*** Source text

Florida's Whistleblower Act has two separate causes of action, one of which does not require as a condition precedent, the Employee having actually reported the improper action suspected.

An Employer CAN NOT fire an employee who has disclosed or threatened to disclose to any appropriate governmental agency, under oath, in writing an activity policy or practice of the employer that is in violation of a law, rule or regulation.

Condition Precedent to subsection (1): The Employee MUST provide written notice to the supervisor or employer in advance of any action (lawsuit) to provide the employer an opportunity to remedy the situation.

F.S. 448.102(2): protects an employee who provided information to or testified before any appropriate government agency, person, or entity conducting an investigation, hearing or inquiry into an alleged violation of any law, rule or regulation by the employer.

F.S. 448.102(3): THE EMPLOYER NIGHTMARE CASE

An Employer CANNOT fire an employee who objected to, or refused to participate in, any activity policy, or practice of the employer which is in violation of a law, rule or regulation. Prevents retaliation by Employer. No Actual Written Objection Is Required To Be Delivered By The Employee Nor Any Report Of The Activity To Any Outside Person Or Entity.

Attorney's Fees can be assessed against the Employer or the Employee: the Court has discretion to award attorney's fees to the prevailing party.

***Plaintiff must prove the Employer's actions in fact violated the law, rule or regulation.

******

• **What you should do**
In the whistleblower summary, what must the employee provide before taking action under subsection (1)? The lines after this sentence are separate material, unrelated to the whistleblower summary.

*** Input data

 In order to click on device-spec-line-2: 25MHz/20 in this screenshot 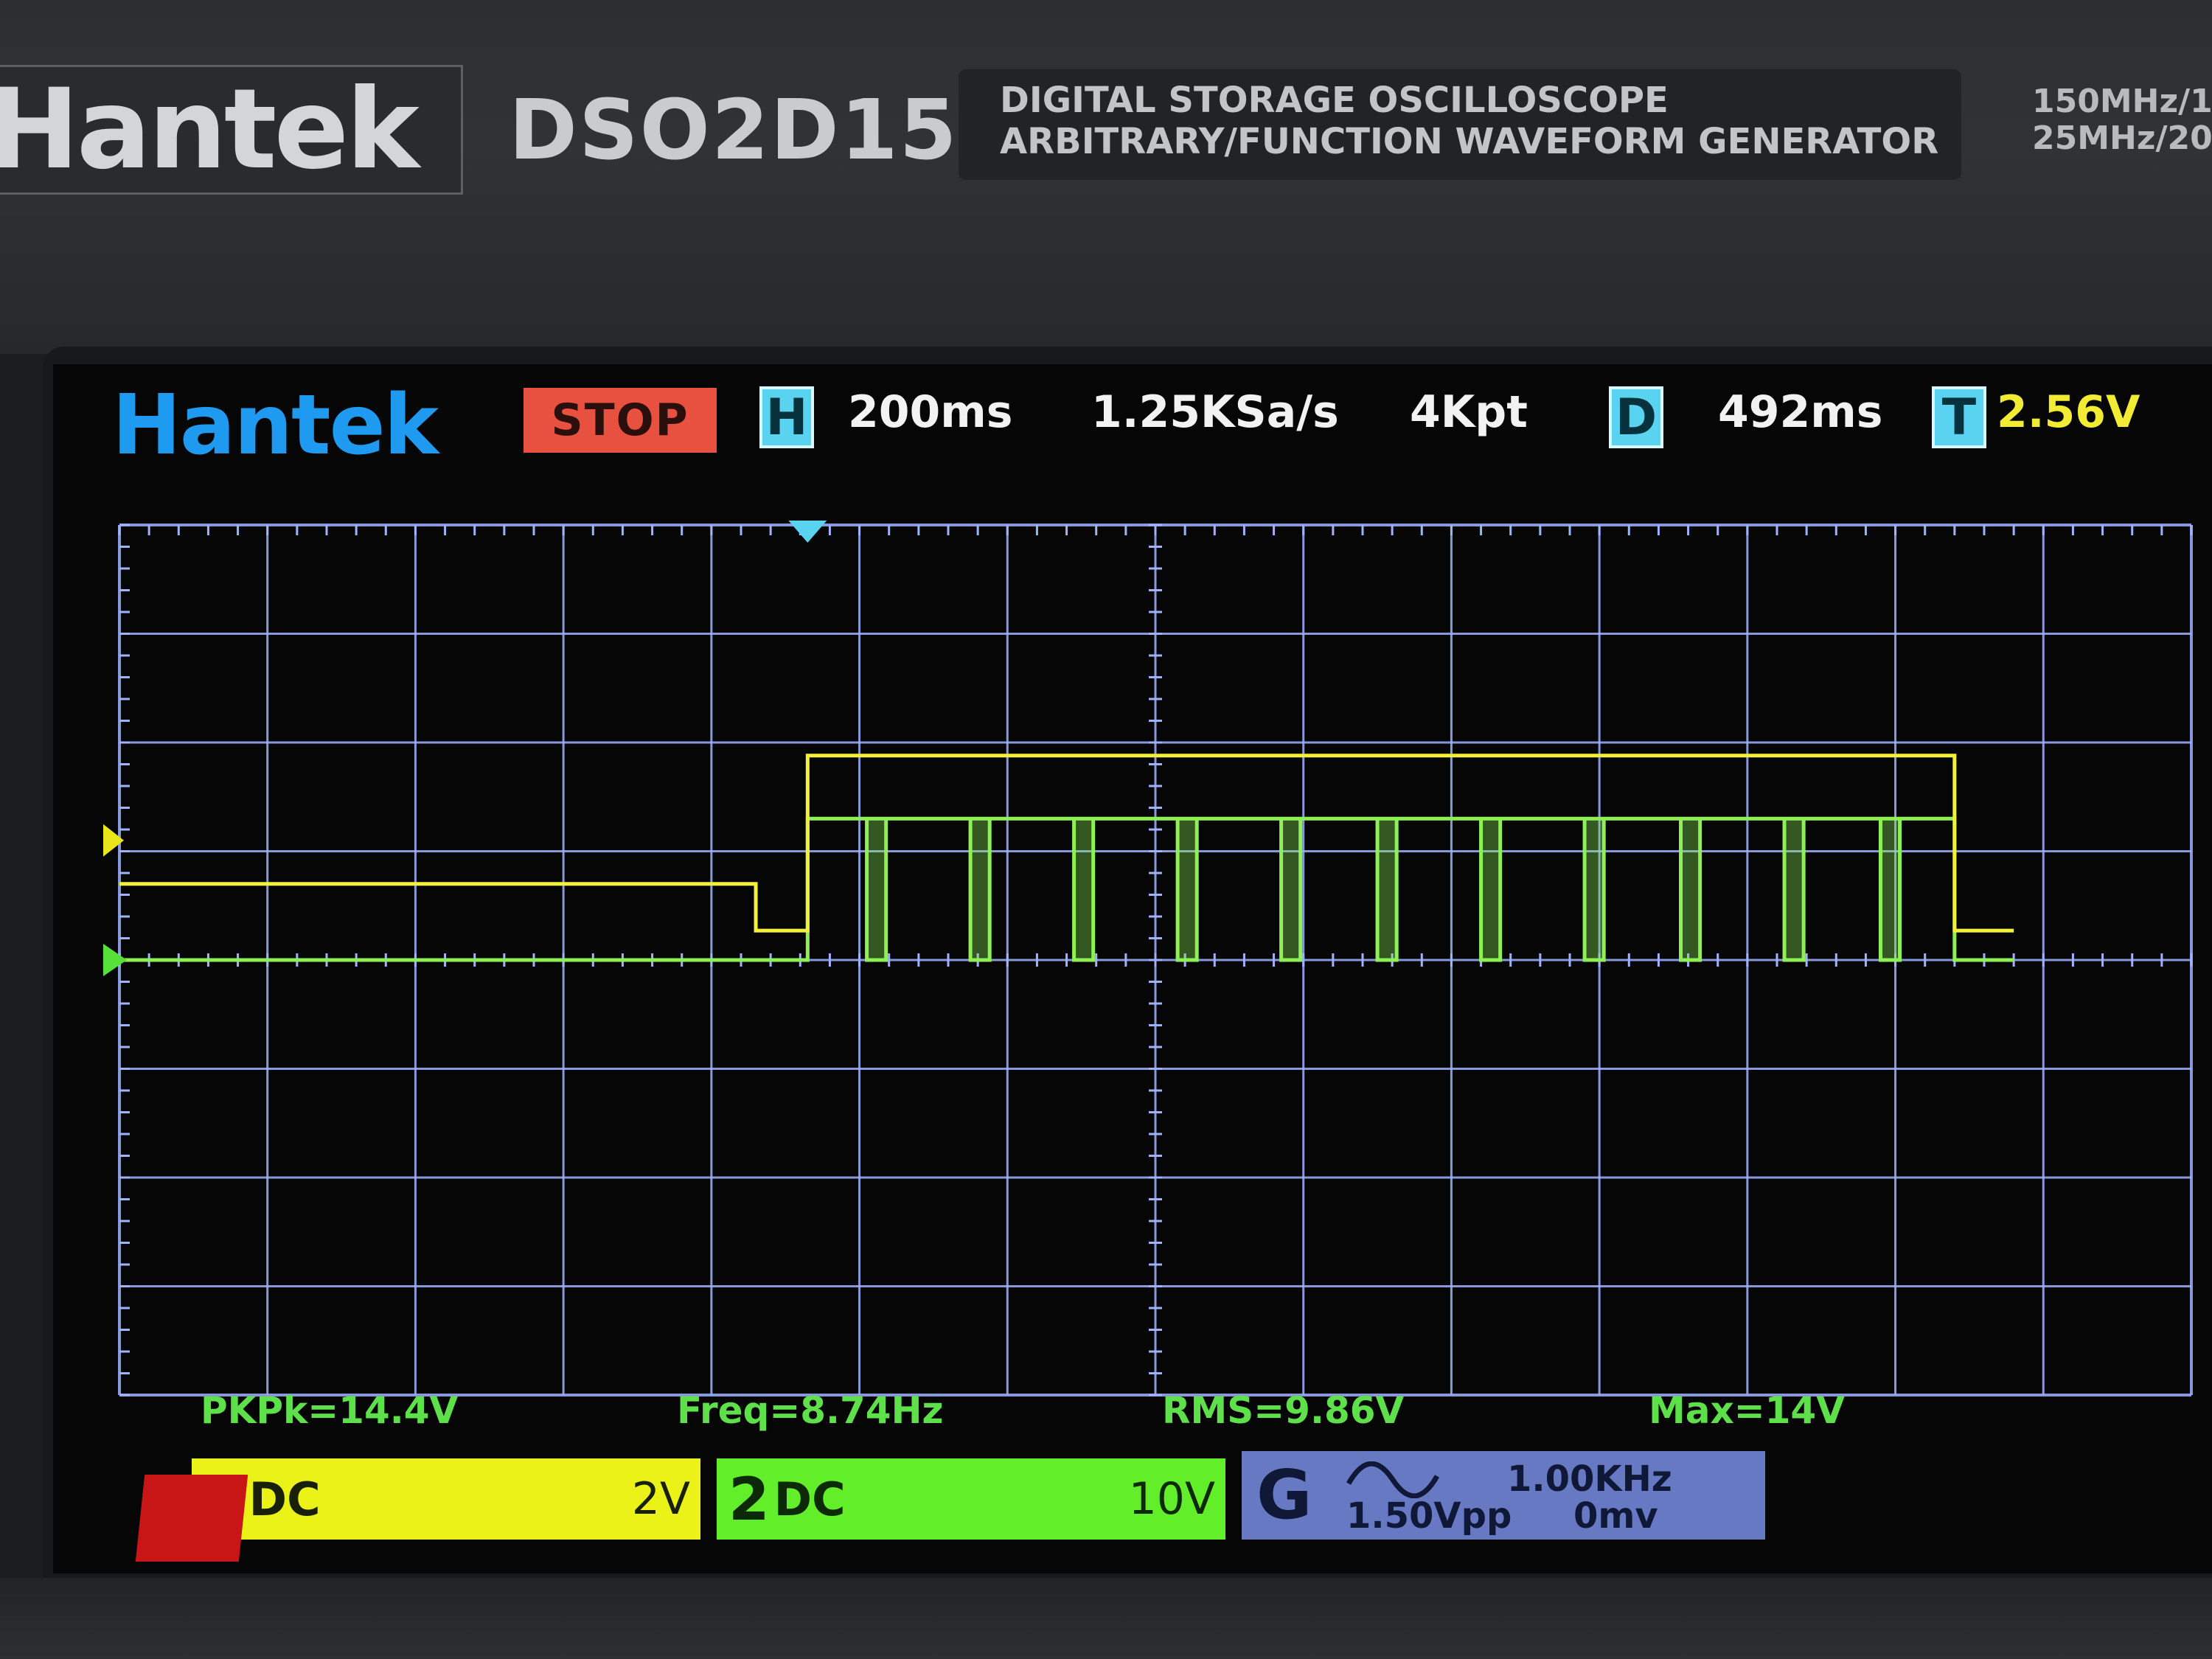, I will do `click(2122, 138)`.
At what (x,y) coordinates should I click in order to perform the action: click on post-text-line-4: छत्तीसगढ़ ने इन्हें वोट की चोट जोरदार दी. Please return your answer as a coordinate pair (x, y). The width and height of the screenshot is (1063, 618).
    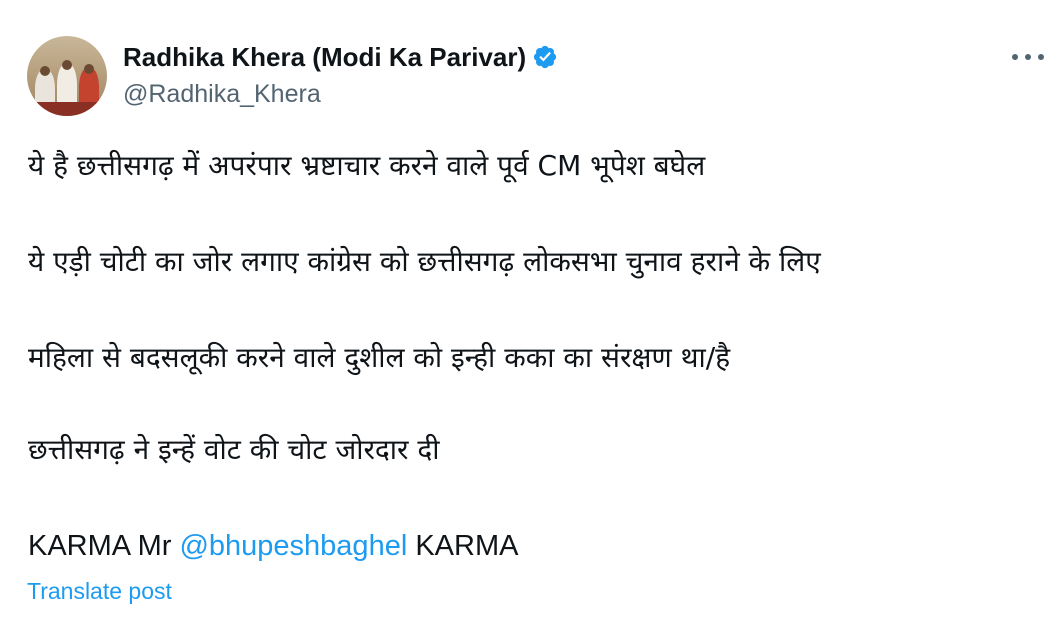
    Looking at the image, I should click on (234, 450).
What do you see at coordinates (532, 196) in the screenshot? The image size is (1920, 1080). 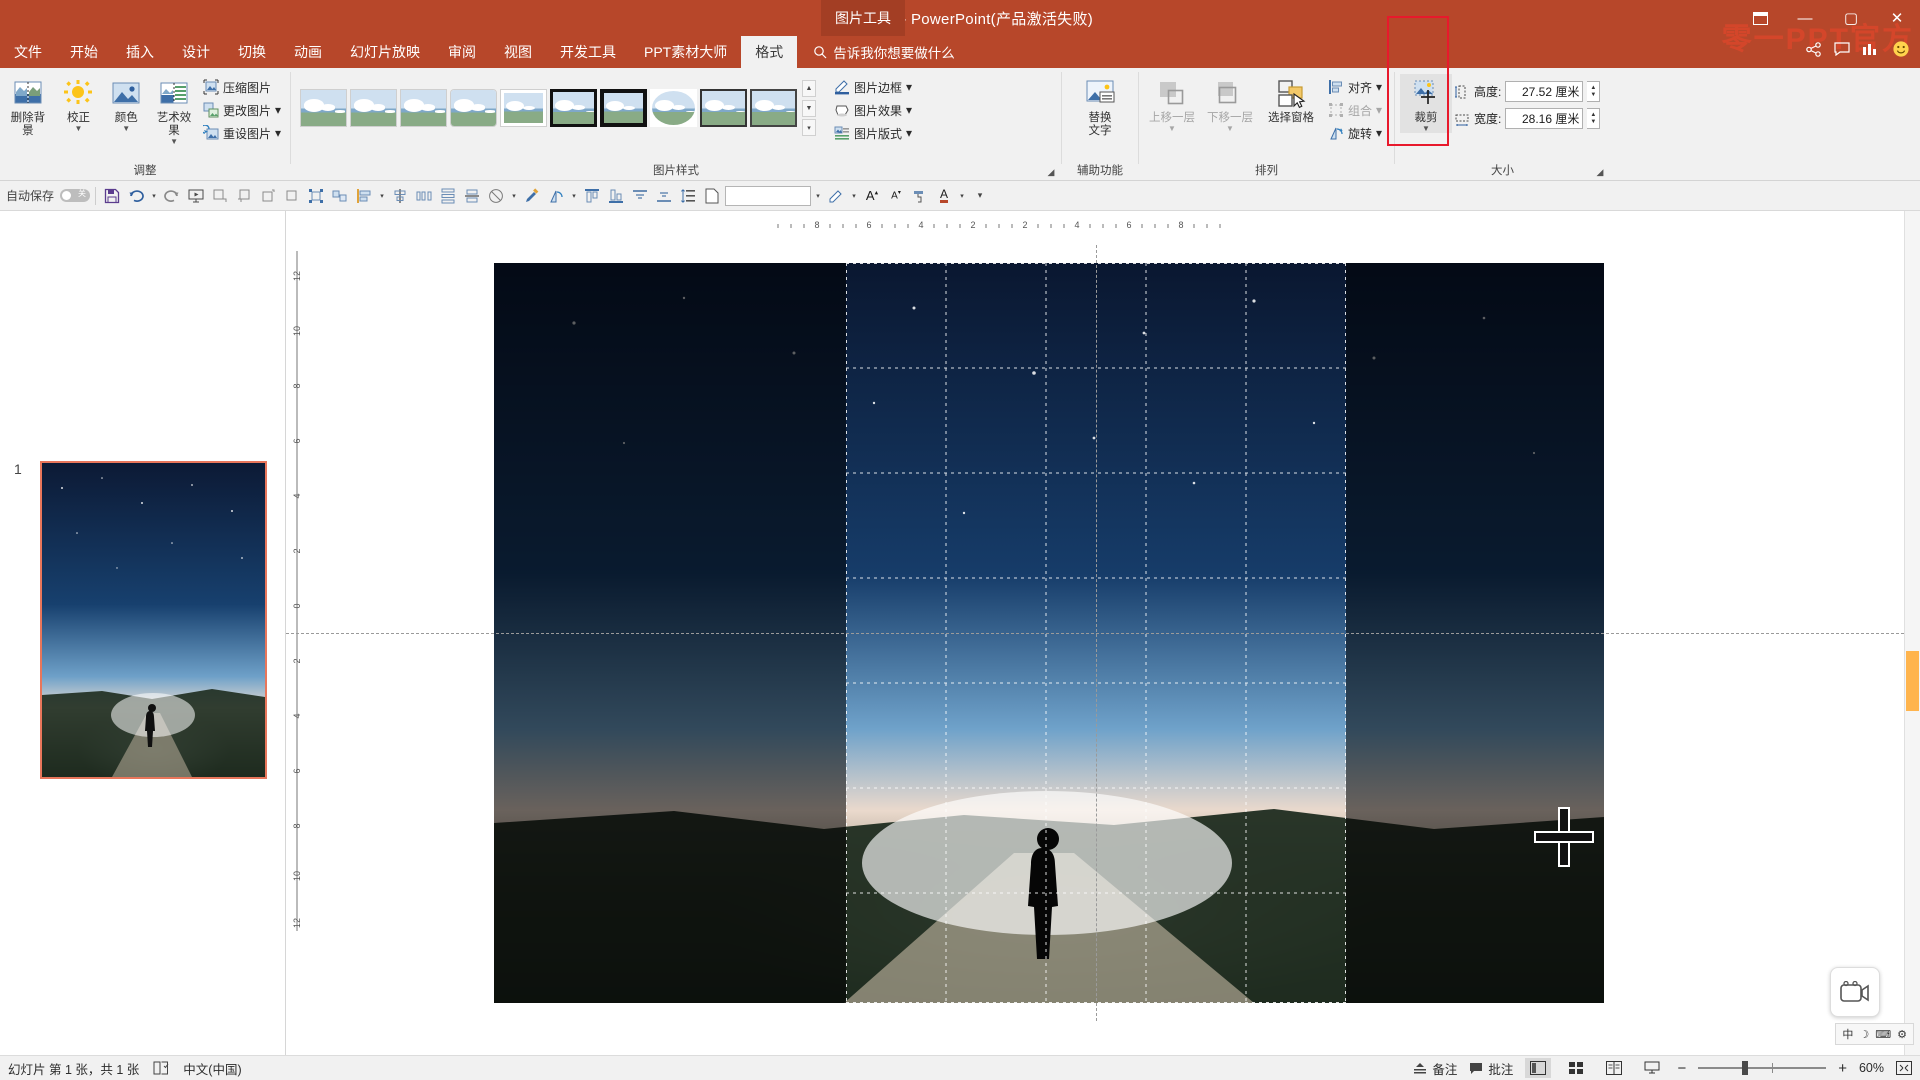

******

• **Written reply**
Written notice to the supervisor or employer in advance of any action (lawsuit), so the employer has an opportunity to remedy the situation.